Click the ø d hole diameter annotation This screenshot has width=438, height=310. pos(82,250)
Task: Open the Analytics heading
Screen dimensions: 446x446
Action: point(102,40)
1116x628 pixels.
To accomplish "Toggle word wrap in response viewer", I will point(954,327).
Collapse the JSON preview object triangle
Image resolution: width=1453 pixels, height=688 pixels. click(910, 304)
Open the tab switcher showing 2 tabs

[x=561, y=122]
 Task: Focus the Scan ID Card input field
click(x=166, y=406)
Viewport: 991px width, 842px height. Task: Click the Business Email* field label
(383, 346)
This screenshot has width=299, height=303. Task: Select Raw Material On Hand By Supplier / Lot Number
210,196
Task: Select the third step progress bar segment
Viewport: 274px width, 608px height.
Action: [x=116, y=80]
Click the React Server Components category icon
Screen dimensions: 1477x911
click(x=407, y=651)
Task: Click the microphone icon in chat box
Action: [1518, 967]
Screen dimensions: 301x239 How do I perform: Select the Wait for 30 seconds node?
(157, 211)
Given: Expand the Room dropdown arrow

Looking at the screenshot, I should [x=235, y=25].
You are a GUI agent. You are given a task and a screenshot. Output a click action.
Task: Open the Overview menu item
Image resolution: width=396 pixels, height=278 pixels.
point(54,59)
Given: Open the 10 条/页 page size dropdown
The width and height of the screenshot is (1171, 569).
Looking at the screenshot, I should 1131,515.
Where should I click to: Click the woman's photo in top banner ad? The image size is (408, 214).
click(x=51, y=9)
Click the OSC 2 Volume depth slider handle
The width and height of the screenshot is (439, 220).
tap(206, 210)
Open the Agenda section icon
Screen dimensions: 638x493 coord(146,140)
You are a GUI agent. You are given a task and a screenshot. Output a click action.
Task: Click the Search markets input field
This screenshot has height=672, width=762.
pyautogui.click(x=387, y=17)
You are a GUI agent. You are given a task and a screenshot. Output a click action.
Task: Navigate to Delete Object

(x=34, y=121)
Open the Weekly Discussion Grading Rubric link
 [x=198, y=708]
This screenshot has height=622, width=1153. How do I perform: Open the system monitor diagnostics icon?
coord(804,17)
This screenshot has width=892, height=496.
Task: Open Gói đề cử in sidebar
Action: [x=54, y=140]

### Exercise directions
Output an exact copy of the listing.

### Task answer
Click the ø d hole diameter annotation This screenshot has width=438, height=310. pos(82,250)
Task: Open the Analytics heading
Screen dimensions: 446x446
Action: point(102,40)
1116x628 pixels.
To accomplish "Toggle word wrap in response viewer", I will point(954,327).
Collapse the JSON preview object triangle
Image resolution: width=1453 pixels, height=688 pixels. click(910, 304)
Open the tab switcher showing 2 tabs

[x=561, y=122]
 Task: Focus the Scan ID Card input field
click(x=166, y=406)
Viewport: 991px width, 842px height. Task: Click the Business Email* field label
(383, 346)
This screenshot has width=299, height=303. Task: Select Raw Material On Hand By Supplier / Lot Number
210,196
Task: Select the third step progress bar segment
Viewport: 274px width, 608px height.
Action: [x=116, y=80]
Click the React Server Components category icon
Screen dimensions: 1477x911
click(x=407, y=651)
Task: Click the microphone icon in chat box
Action: [1518, 967]
Screen dimensions: 301x239 How do I perform: Select the Wait for 30 seconds node?
(157, 211)
Given: Expand the Room dropdown arrow

Looking at the screenshot, I should [x=235, y=25].
You are a GUI agent. You are given a task and a screenshot. Output a click action.
Task: Open the Overview menu item
Image resolution: width=396 pixels, height=278 pixels.
point(54,59)
Given: Open the 10 条/页 page size dropdown
The width and height of the screenshot is (1171, 569).
Looking at the screenshot, I should 1131,515.
Where should I click to: Click the woman's photo in top banner ad? The image size is (408, 214).
click(x=51, y=9)
Click the OSC 2 Volume depth slider handle
The width and height of the screenshot is (439, 220).
tap(206, 210)
Open the Agenda section icon
Screen dimensions: 638x493 coord(146,140)
You are a GUI agent. You are given a task and a screenshot. Output a click action.
Task: Click the Search markets input field
This screenshot has height=672, width=762.
pyautogui.click(x=387, y=17)
You are a GUI agent. You are given a task and a screenshot. Output a click action.
Task: Navigate to Delete Object

(x=34, y=121)
Open the Weekly Discussion Grading Rubric link
 [x=198, y=708]
This screenshot has height=622, width=1153. How do I perform: Open the system monitor diagnostics icon?
coord(804,17)
This screenshot has width=892, height=496.
Task: Open Gói đề cử in sidebar
Action: [x=54, y=140]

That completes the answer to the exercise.